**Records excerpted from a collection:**

§

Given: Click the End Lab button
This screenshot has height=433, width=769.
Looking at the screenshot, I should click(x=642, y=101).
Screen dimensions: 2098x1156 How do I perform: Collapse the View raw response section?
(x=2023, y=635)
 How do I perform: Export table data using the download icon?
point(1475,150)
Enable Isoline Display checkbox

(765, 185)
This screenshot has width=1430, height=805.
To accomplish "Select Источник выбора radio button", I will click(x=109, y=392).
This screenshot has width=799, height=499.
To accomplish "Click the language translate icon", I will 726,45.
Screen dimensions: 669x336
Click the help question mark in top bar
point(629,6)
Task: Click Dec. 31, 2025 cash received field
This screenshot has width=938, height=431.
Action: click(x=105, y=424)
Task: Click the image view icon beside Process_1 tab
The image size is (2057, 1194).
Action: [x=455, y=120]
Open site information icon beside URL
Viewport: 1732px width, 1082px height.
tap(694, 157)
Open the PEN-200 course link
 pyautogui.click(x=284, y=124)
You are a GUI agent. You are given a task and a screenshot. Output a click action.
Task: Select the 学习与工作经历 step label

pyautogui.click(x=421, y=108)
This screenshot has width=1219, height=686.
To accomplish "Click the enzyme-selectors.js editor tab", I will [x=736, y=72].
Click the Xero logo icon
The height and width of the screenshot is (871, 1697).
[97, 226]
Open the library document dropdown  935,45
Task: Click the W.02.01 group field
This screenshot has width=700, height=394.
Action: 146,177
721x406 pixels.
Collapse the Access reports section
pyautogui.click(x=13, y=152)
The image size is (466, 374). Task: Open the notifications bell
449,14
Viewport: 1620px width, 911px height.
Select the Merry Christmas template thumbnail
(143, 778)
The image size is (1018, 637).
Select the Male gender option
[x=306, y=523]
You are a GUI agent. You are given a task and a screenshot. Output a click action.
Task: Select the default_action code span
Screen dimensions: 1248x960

§

**EXERCISE INSTRUCTIONS:** What you return must match, line for line, the data from the line containing "Task: Click the W.02.01 group field" to its end, both ends included.

**EXERCISE SOLUTION:**
Task: Click the W.02.01 group field
This screenshot has width=700, height=394.
Action: 146,177
721x406 pixels.
Collapse the Access reports section
pyautogui.click(x=13, y=152)
The image size is (466, 374). Task: Open the notifications bell
449,14
Viewport: 1620px width, 911px height.
Select the Merry Christmas template thumbnail
(143, 778)
The image size is (1018, 637).
Select the Male gender option
[x=306, y=523]
You are a GUI agent. You are given a task and a screenshot. Output a click action.
Task: Select the default_action code span
Screen dimensions: 1248x960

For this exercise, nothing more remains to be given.